# connexion hotspot sfr



## jhardran (18 Août 2012)

Bonjour, 
je viens d'avoir un ipod touch 4 qui fonctionne très bien chez moi en wifi avec la box sfr adsl n'ayant pas sfr comme fournisseur pour mon téléphone portable je sélectionne en dehors de chez moi client adsl je m'identifie et je vais dans les réglages ipod afin de me reconnecter automatiquement. 
je suis souvent déconnecté mais quand il retrouve un sfr public il faut toujours que je rentre mon identifiant et mon mot de passe alors que j'ai bien coché à chaque fois ce rappelle de mon identifiant. 
comment faire pour éviter de rentrer à chaque fois ces données, l'application que j'ai trouvé c'est sfr wifi mais il faut un iphone ou un ipod touch 3G 
merci d'avance


----------



## Lauange (19 Août 2012)

Et oui, pareil pour moi.

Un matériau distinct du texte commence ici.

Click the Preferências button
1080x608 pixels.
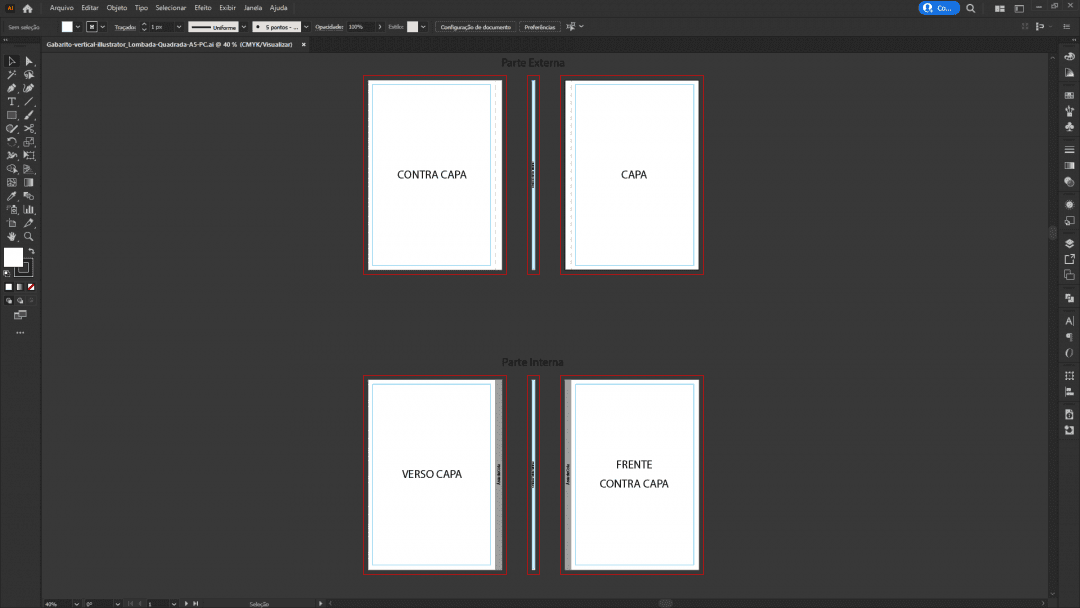coord(541,27)
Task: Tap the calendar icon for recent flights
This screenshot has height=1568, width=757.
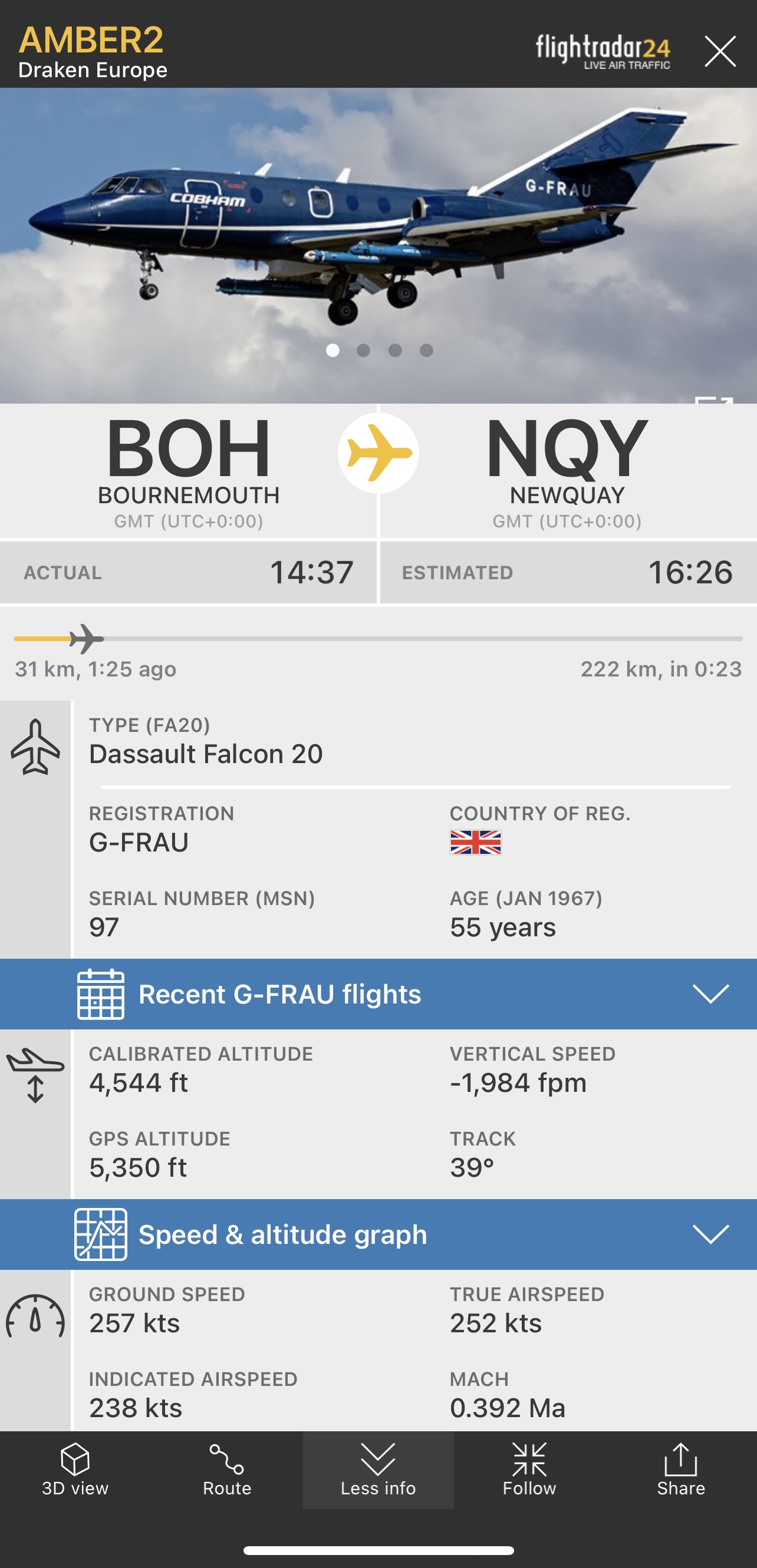Action: tap(100, 994)
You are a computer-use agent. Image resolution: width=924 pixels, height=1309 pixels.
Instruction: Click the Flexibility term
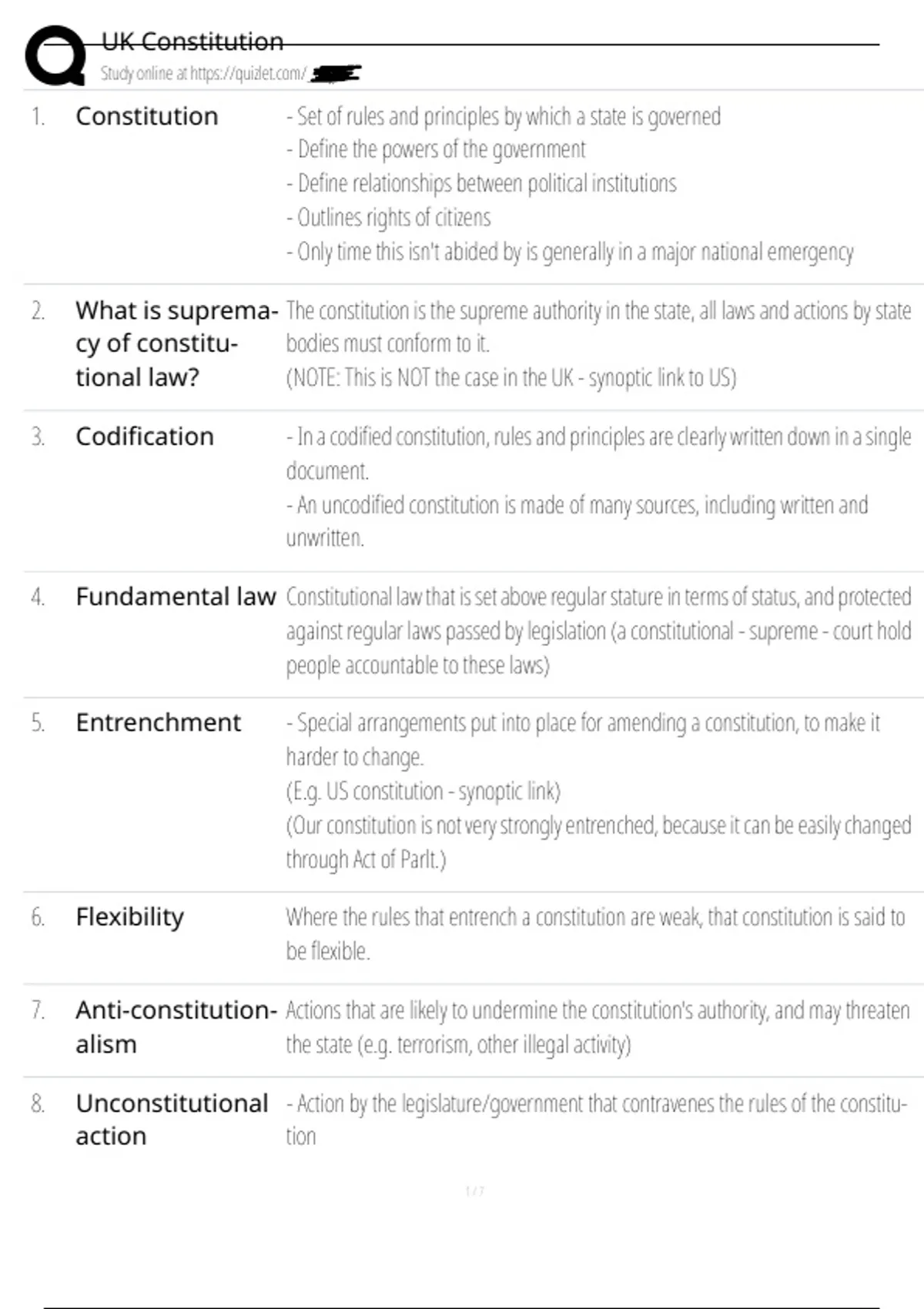(129, 917)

Il n'existe pas une appli sfr wifi ?


----------



## jhardran (20 Août 2012)

je viens d'avoir un technicien SFR qui m'a dis que l'ipod touch ne peut pas enregistrer l'identifiant bien qu'il y a une case à cocher pour ça.
si quelqu'un trouve une façon d'éviter ça merci d'avance


----------



## jhardran (21 Août 2012)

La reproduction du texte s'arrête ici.